On May 26, Caroline Ballard was rushed to West Middlesex Hospital in England after she began experiencing extreme pain. Upon X-raying the 26-year-old graphic designer’s abdomen, doctors suggested she needed to empty her bowels and discharged her. Ballard's medical woes were far from over, though.
At the time, Ballard’s mother suggested that her daughter’s pain could be caused by endometriosis, a condition where uterine cells are found outside the womb, causing inflammation and pain and can lead to complications like infertility, fatigue and bowel problems. There was a history of the disease in the family, but Ballard told Mirror.co.uk that a doctor responded she would be “rolling around on the floor in agony were that the case.”
Days later, Ballard was admitted to the hospital for emergency survey to remove several ovarian cysts caused by endometriosis. The largest cyst was the size of a grapefruit and her ordeal isn’t over yet - she requires even more treatment.

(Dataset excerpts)
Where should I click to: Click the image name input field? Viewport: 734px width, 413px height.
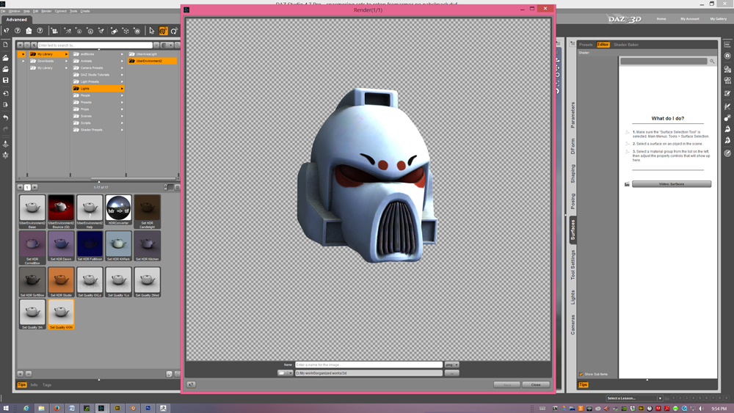(x=368, y=365)

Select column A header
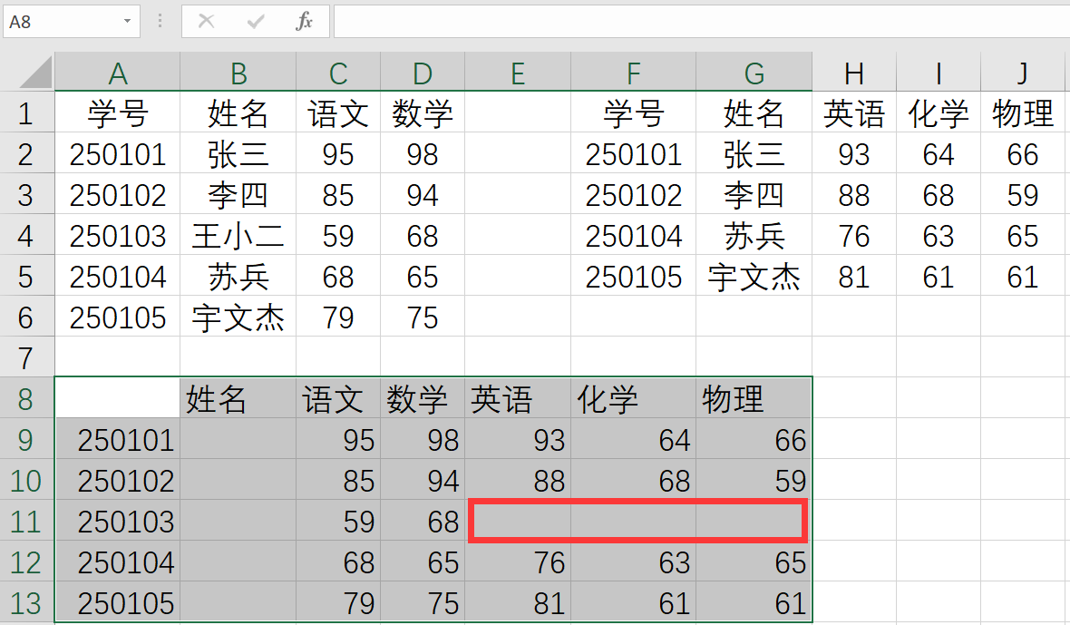[117, 73]
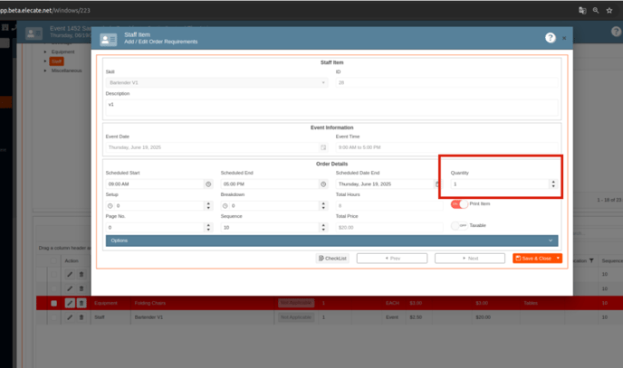This screenshot has width=623, height=368.
Task: Click the CheckList button
Action: [332, 259]
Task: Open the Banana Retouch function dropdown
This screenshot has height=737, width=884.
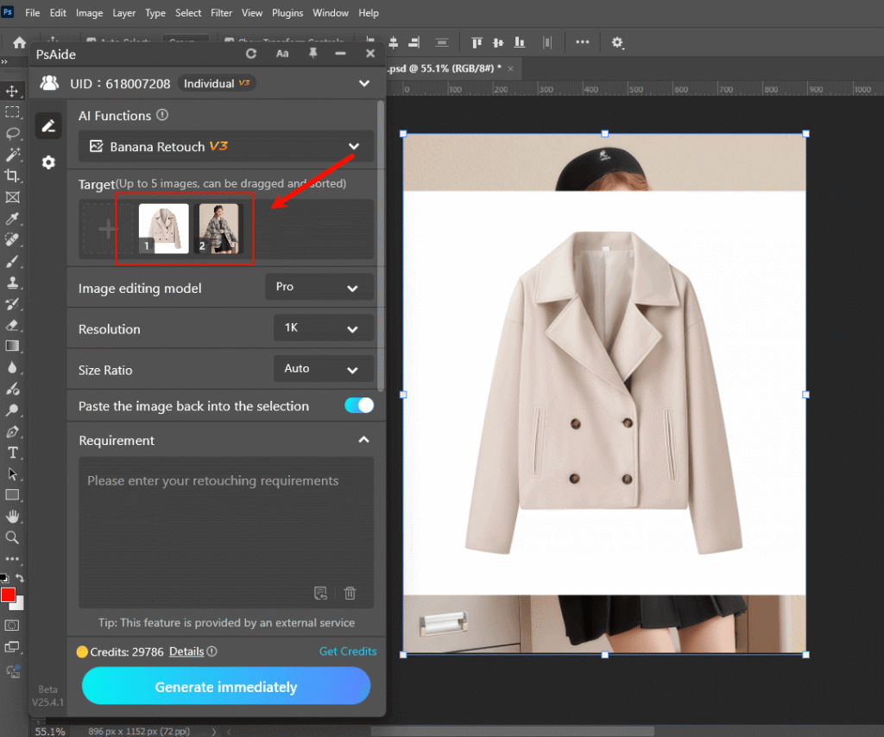Action: pyautogui.click(x=226, y=147)
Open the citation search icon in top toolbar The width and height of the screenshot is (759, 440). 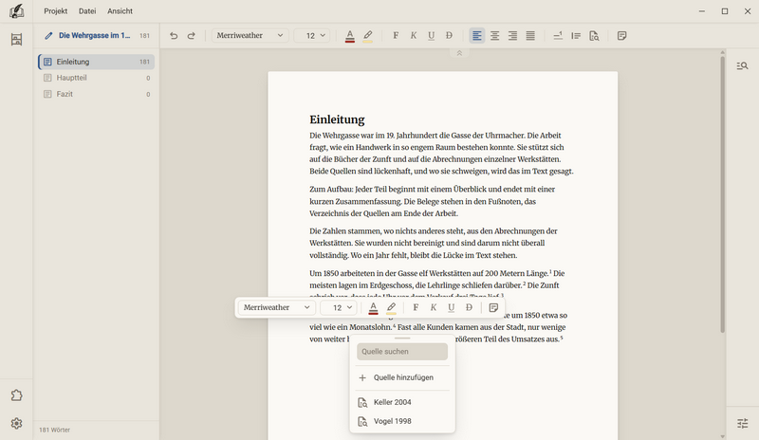click(x=594, y=35)
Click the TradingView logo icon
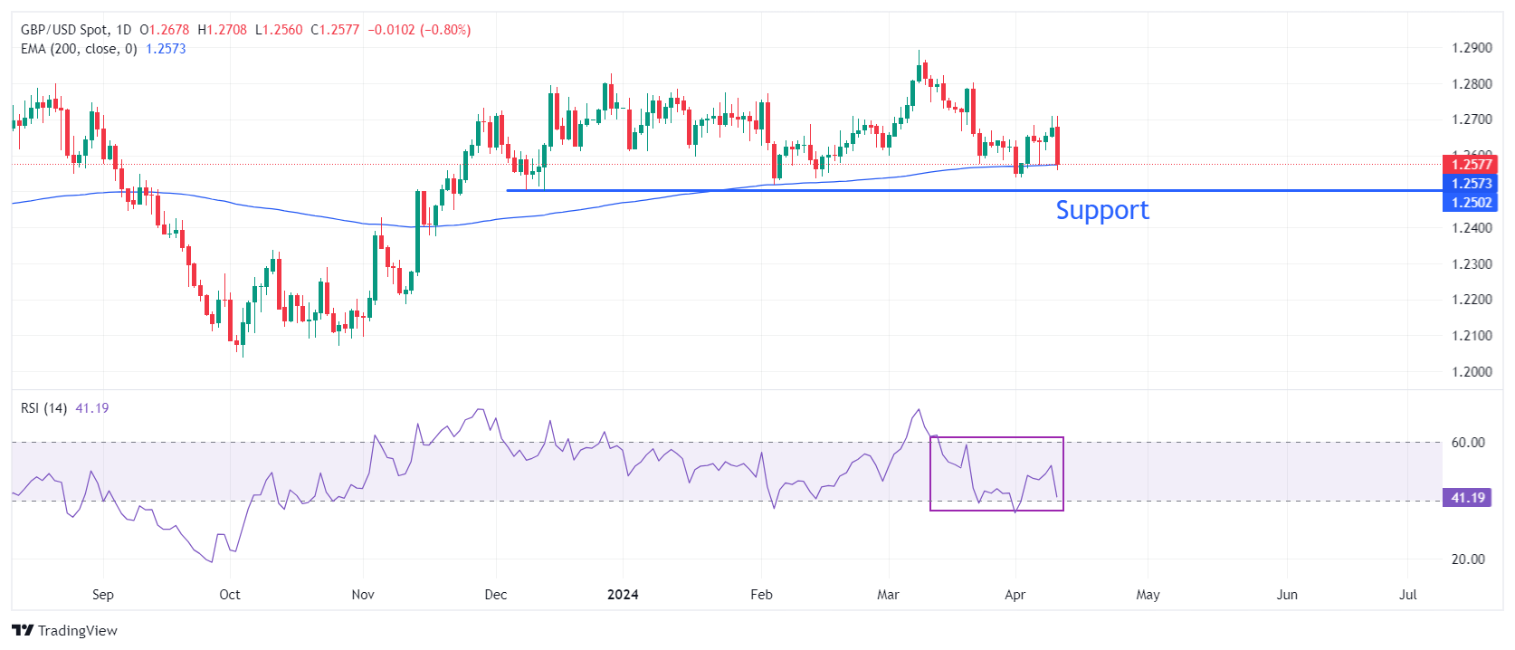This screenshot has height=650, width=1515. coord(23,630)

Task to carry out -> Continue the article about Caroline Ballard's endometriosis from the point where it stops. The listing is separate material, unrelated to the article about Caroline Ballard.

Expected output ->
“I have lost all my trust and faith in the NHS. I want to raise awareness about endometriosis. It affects one in 10 women and yet doctors don't know a thing about it and misdiagnose patients,” Ballard told Get West London. "That doctor I saw in A&E point-blank ruled out a cyst just because I was not rolling around on the floor. She delayed treatment, and what annoys me the most is that she told me it was just a poo.”
Jane Hudson Jones, chief executive of the charity Endometriosis UK, said stories like Ballard’s are not uncommon.
“Endometriosis is as common as diabetes and asthma in women; it is incurable and life changing," Jones said. "In spite of this, little is known about the disease and so diagnosis takes, on average, eight years.
"During this time the disease can progress, and rob women of their careers, relationships and fertility.”
The hospital wouldn’t comment on Ballard’s experience, but said they were investigating the matter.